→ **Raw data**

──────

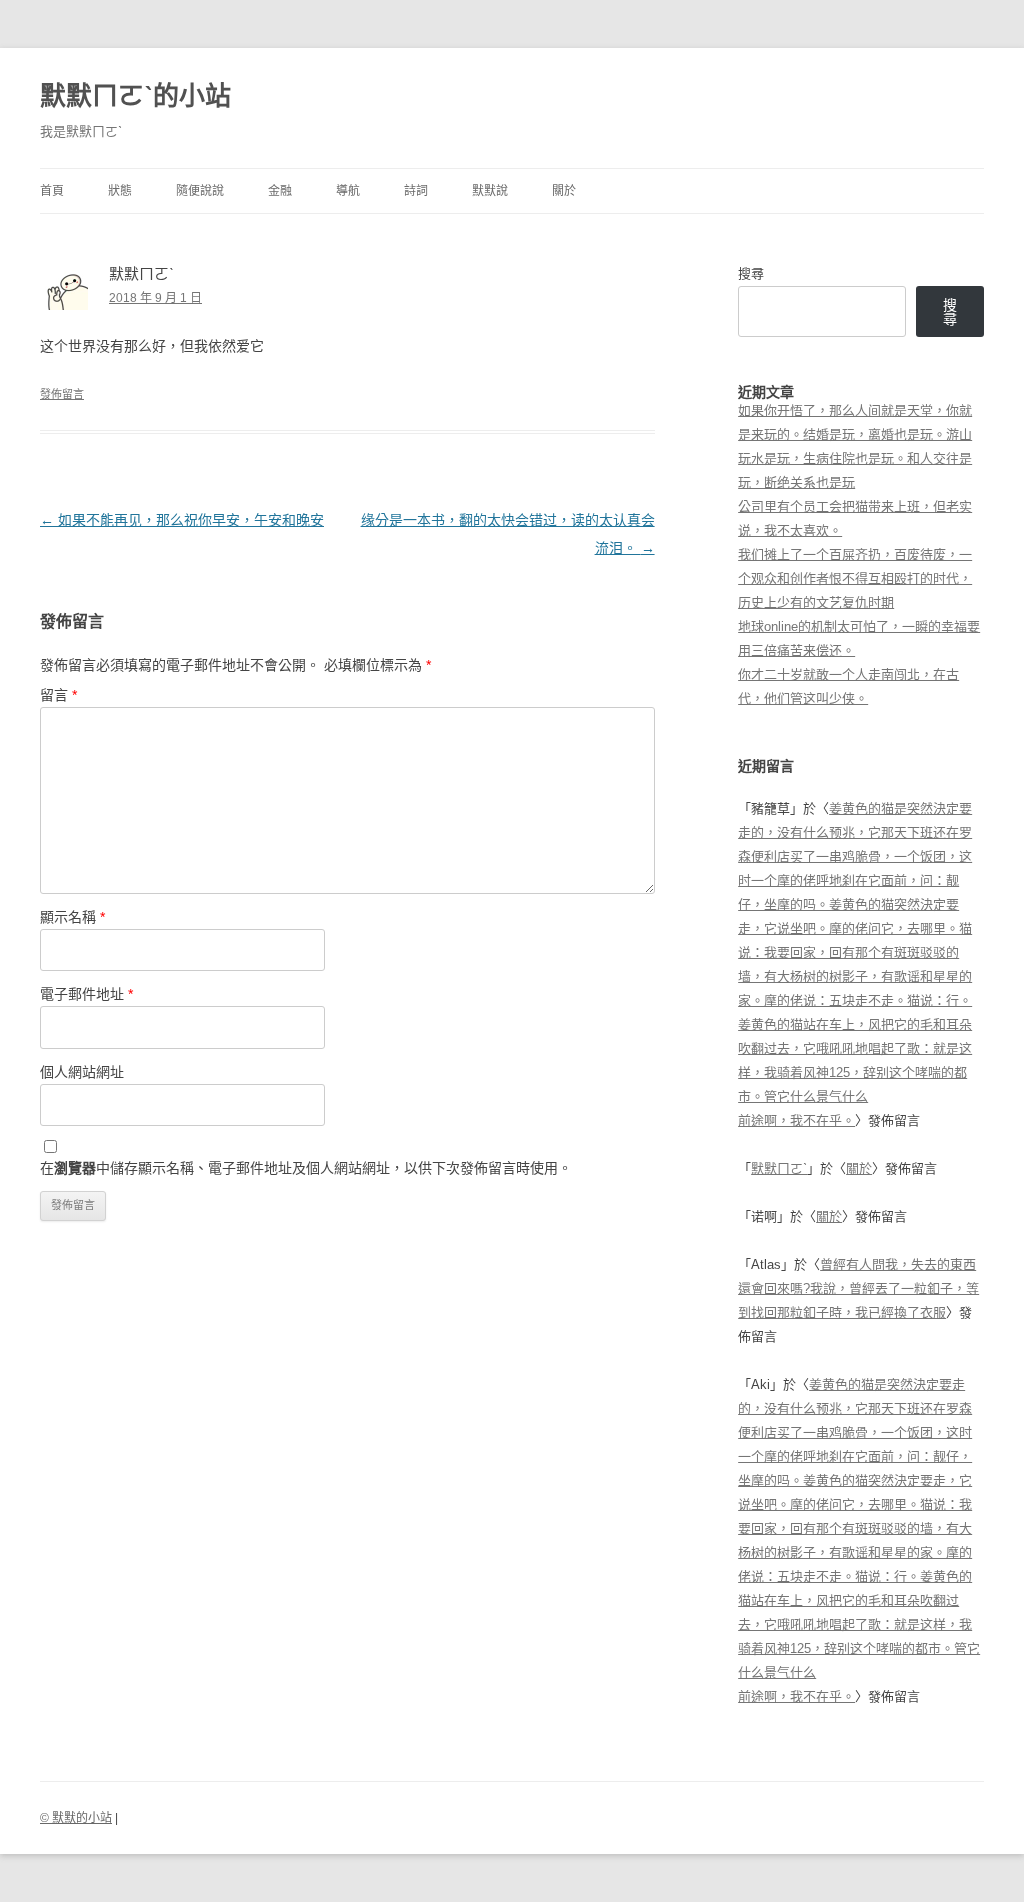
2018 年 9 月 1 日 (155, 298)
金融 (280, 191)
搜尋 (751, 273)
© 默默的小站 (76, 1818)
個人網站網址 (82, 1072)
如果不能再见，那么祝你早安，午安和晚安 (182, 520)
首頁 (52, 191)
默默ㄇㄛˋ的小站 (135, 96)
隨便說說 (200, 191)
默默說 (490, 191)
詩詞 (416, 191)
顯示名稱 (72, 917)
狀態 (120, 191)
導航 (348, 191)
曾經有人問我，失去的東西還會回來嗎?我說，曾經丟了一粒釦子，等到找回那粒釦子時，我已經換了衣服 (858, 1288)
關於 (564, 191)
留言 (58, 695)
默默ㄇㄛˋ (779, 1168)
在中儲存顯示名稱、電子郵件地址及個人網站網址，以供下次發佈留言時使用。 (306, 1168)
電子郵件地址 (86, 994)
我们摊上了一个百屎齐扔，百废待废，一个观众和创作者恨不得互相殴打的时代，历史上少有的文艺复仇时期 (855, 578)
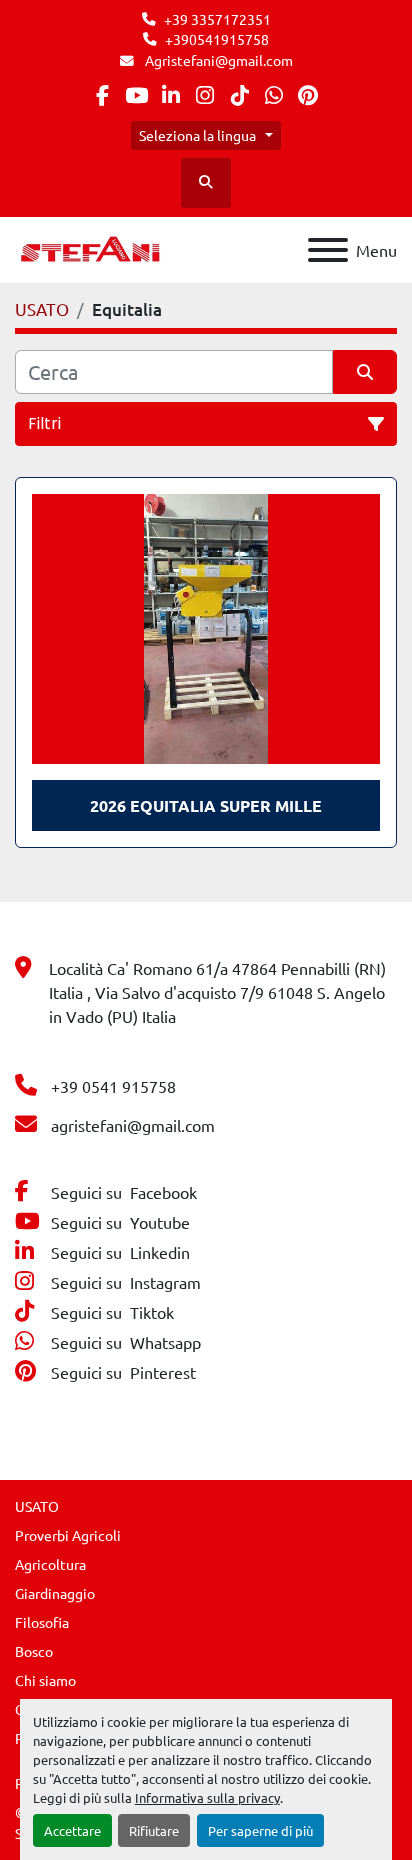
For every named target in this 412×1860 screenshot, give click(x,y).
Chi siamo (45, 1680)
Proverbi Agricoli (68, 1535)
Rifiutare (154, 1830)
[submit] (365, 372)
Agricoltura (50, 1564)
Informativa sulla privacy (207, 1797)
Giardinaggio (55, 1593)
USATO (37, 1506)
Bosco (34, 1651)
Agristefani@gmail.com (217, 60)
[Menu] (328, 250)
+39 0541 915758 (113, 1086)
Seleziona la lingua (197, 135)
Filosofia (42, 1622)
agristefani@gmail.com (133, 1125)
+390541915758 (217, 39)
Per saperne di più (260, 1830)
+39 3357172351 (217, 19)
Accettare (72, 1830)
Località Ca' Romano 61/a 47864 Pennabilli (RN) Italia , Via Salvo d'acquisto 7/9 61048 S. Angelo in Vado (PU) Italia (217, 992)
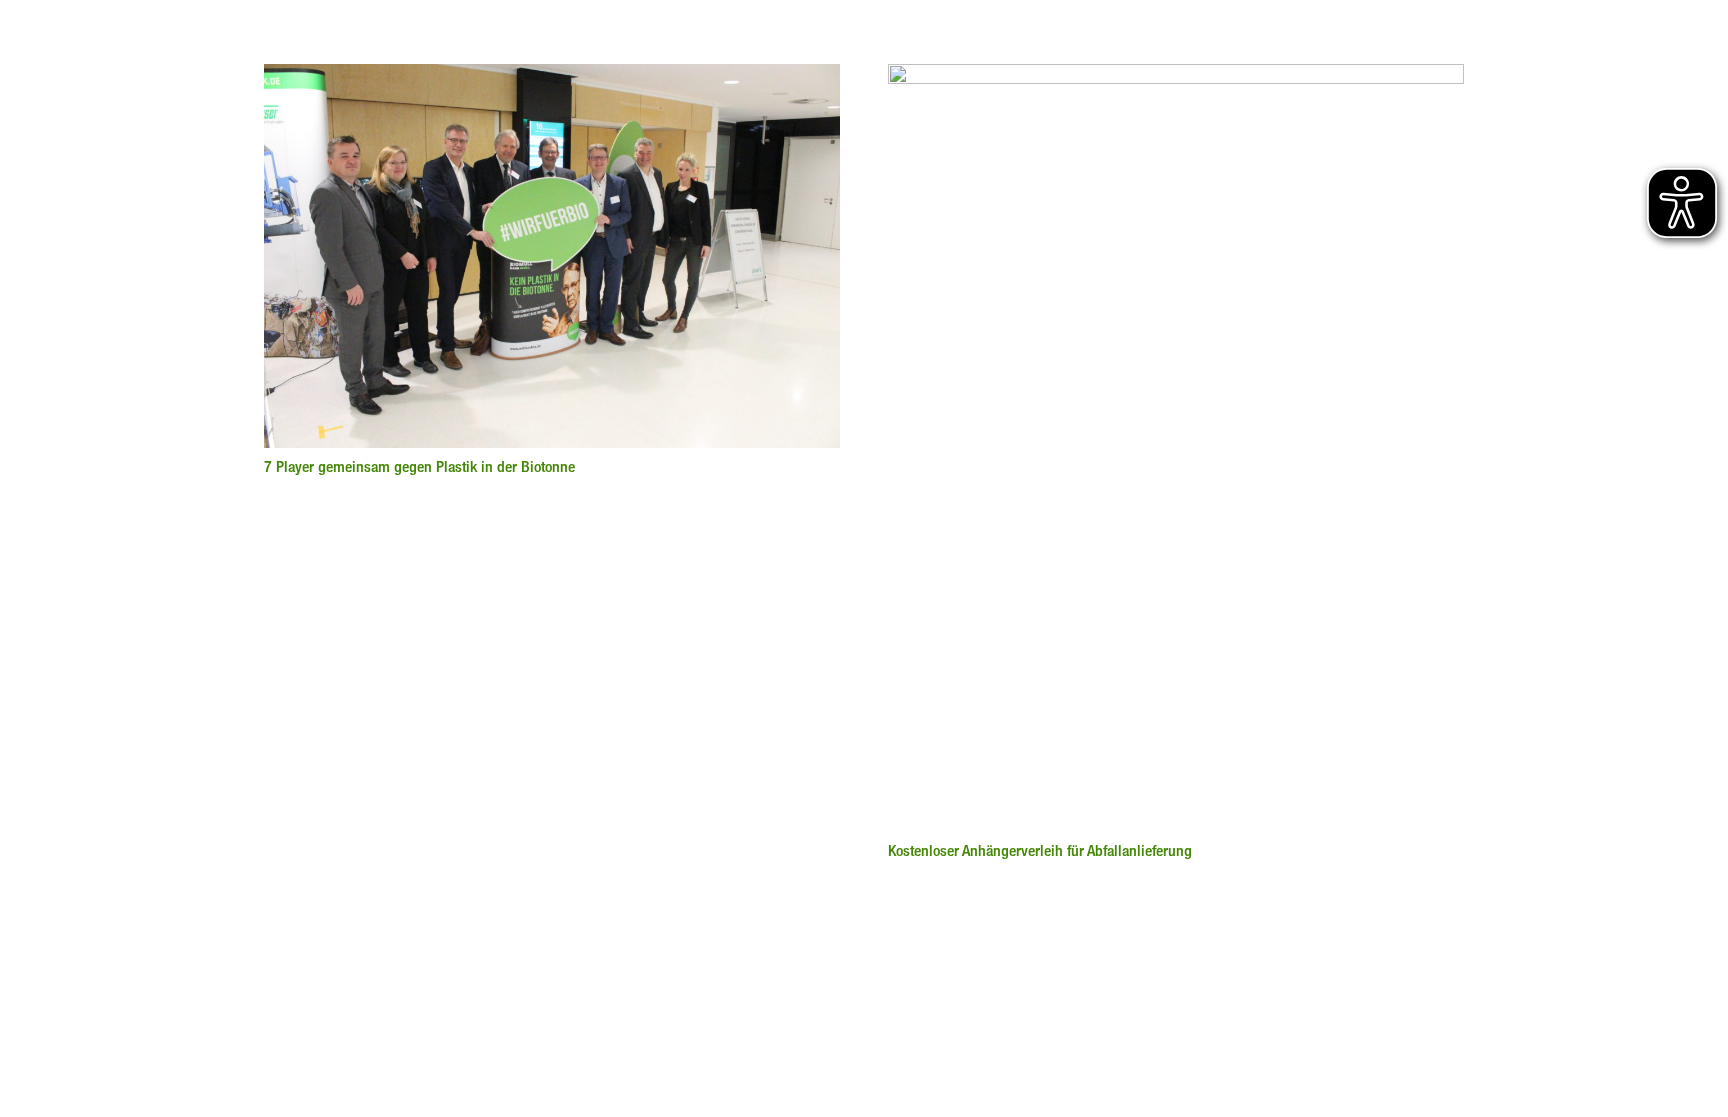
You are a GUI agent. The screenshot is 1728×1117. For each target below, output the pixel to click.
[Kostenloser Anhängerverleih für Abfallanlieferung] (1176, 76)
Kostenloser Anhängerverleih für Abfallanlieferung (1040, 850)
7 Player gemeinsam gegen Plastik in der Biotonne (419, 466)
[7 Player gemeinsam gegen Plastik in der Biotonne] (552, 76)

──────

With the pictures left out, restate word for word every line of the data above, from the first down to the line that contains "Kostenloser Anhängerverleih für Abfallanlieferung (1040, 850)".

→ **Expected answer**
2018 年 9 月 1 日 (155, 298)
金融 (280, 191)
搜尋 (751, 273)
© 默默的小站 (76, 1818)
個人網站網址 (82, 1072)
如果不能再见，那么祝你早安，午安和晚安 (182, 520)
首頁 (52, 191)
默默ㄇㄛˋ的小站 (135, 96)
隨便說說 (200, 191)
默默說 (490, 191)
詩詞 (416, 191)
顯示名稱 (72, 917)
狀態 (120, 191)
導航 (348, 191)
曾經有人問我，失去的東西還會回來嗎?我說，曾經丟了一粒釦子，等到找回那粒釦子時，我已經換了衣服 (858, 1288)
關於 (564, 191)
留言 (58, 695)
默默ㄇㄛˋ (779, 1168)
在中儲存顯示名稱、電子郵件地址及個人網站網址，以供下次發佈留言時使用。 (306, 1168)
電子郵件地址 (86, 994)
我们摊上了一个百屎齐扔，百废待废，一个观众和创作者恨不得互相殴打的时代，历史上少有的文艺复仇时期 (855, 578)
For every named target in this 412×1860 screenshot, give click(x,y).
Chi siamo (45, 1680)
Proverbi Agricoli (68, 1535)
Rifiutare (154, 1830)
[submit] (365, 372)
Agricoltura (50, 1564)
Informativa sulla privacy (207, 1797)
Giardinaggio (55, 1593)
USATO (37, 1506)
Bosco (34, 1651)
Agristefani@gmail.com (217, 60)
[Menu] (328, 250)
+39 0541 915758 (113, 1086)
Seleziona la lingua (197, 135)
Filosofia (42, 1622)
agristefani@gmail.com (133, 1125)
+390541915758 (217, 39)
Per saperne di più (260, 1830)
+39 3357172351 (217, 19)
Accettare (72, 1830)
Località Ca' Romano 61/a 47864 Pennabilli (RN) Italia , Via Salvo d'acquisto 7/9 61048 S. Angelo in Vado (PU) Italia (217, 992)
You are a GUI agent. The screenshot is 1728×1117. For each target below, output the pixel to click.
[Kostenloser Anhängerverleih für Abfallanlieferung] (1176, 76)
Kostenloser Anhängerverleih für Abfallanlieferung (1040, 850)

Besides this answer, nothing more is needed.